Our proposal had failed to deliver our idea in a way that enabled Khashoggi to act. And that was a pity, as he explained, because he wanted to. He was motivated to act on our behalf for several reasons—he already had business dealings in the region, he liked us and our general idea, and, of course, he had the money. (According to his biographer, at that time Khashoggi had direct investments in 1500 enterprises and was earning two hundred thousand dollars a day from his un-invested capital.) He had been ready to move forward—until our elaborate, overwrought proposal had given him second thoughts and had frustrated his ability to make a decision. By the time I met with him, he had gotten it off his desk, passing it along to lower-level advisors for evaluation.

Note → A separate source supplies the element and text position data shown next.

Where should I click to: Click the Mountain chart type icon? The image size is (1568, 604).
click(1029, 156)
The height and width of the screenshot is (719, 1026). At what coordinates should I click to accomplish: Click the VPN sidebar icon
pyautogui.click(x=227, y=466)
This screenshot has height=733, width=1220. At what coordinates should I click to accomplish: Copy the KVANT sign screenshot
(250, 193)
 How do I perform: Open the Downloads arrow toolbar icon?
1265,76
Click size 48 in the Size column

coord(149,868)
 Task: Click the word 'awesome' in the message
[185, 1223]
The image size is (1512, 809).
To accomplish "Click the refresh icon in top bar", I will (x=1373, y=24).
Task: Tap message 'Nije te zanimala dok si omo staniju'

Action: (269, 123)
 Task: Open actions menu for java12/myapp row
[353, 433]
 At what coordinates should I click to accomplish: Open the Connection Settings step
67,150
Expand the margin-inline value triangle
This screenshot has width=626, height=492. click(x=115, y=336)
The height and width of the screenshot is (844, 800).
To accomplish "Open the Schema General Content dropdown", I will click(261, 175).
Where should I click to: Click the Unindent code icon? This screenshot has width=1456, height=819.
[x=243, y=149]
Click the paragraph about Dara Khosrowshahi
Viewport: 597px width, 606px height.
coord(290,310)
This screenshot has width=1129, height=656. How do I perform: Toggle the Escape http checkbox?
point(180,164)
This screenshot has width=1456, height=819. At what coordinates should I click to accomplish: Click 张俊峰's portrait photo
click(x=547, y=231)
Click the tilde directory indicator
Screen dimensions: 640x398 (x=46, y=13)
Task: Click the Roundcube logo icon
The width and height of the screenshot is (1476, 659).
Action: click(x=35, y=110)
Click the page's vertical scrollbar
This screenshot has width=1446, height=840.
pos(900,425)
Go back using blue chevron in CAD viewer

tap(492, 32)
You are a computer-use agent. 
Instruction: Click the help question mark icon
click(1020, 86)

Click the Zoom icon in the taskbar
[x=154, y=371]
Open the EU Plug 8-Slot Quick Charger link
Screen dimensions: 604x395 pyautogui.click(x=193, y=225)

The second, subtler, implication of Khashoggi’s advice was that in the international arena, key decision-makers may not have sufficient language skills or cultural knowledge to evaluate an elaborate proposal. In many cases such a figure would have to refer more demanding proposals to subordinates, as Khashoggi had done—taking the proposal right off the front burner, perhaps for good.
 
Yet Adnan Khashoggi was thoughtful enough to take time to advise me on how to improve my chances. And so, for several hours in the middle of that night, aboard the most beautiful yacht in the world, one of the world’s wealthiest men carefully laid out for me the essence of writing a business proposal that a business person like him could read, digest, and act on immediately. For him the answer was a One-Page Proposal that described, in simple, clear form, the entire structure of the deal and what he was being asked to do. I knew Khashoggi knew what he was talking about, for he himself had successfully made similar proposals to kings, presidents, and the CEOs of the largest multinational corporations on earth.
 
In two hours he became a teacher as well as a friend. I left his company, enriched, at about 3 a.m., and returned home to San Francisco with a wonderful gift and a secret. 
 
The secret I learned from Khashoggi that night has since brought me revenues of over 10 million dollars. And for my clients using my one-page proposals it has generated over several hundred million dollars. I have used the principle he suggested to me to advance my business interests at home and overseas, using my own One-Page Proposal format to develop business ventures in the United States and Japan, and even to advance some private interests of my family.
 
And it was then that I knew the secret Khashoggi had shared with me should be shared with entrepreneurs everywhere, to help them convey their important propositions quickly, powerfully, and persuasively to the busy men and women who could make them happen. 
 
Even though I felt evangelical about it, I had kept the secret of the One-Page Proposal to myself for years, even as I used it as a private working practice and key element of my business style. I even improved on it after carefully studying famous One-Page Proposals in history—from the Magna Carta and the Declaration of Independence to the Arecibo Interstellar Message sent into deep space. Then a good friend and publishing mogul Judith Regan encouraged me and eventually published the secrets of the one page proposal in a book of the same name under her imprint Regan Books at Harper Collins. And the word was out and in spite of no publicity or marketing, the secret methodology of the one page proposal was spreading around the world, with translations in Japanese, Korean and Chinese. I started to get inquiries everyday from around the world. People of all ages using the One Page Proposal in a thousand different ways.
 
 
So I wrote the book. And Judith Regan at Harper Collins published the book. The response is superb and building to the present day. The One Page Company was born.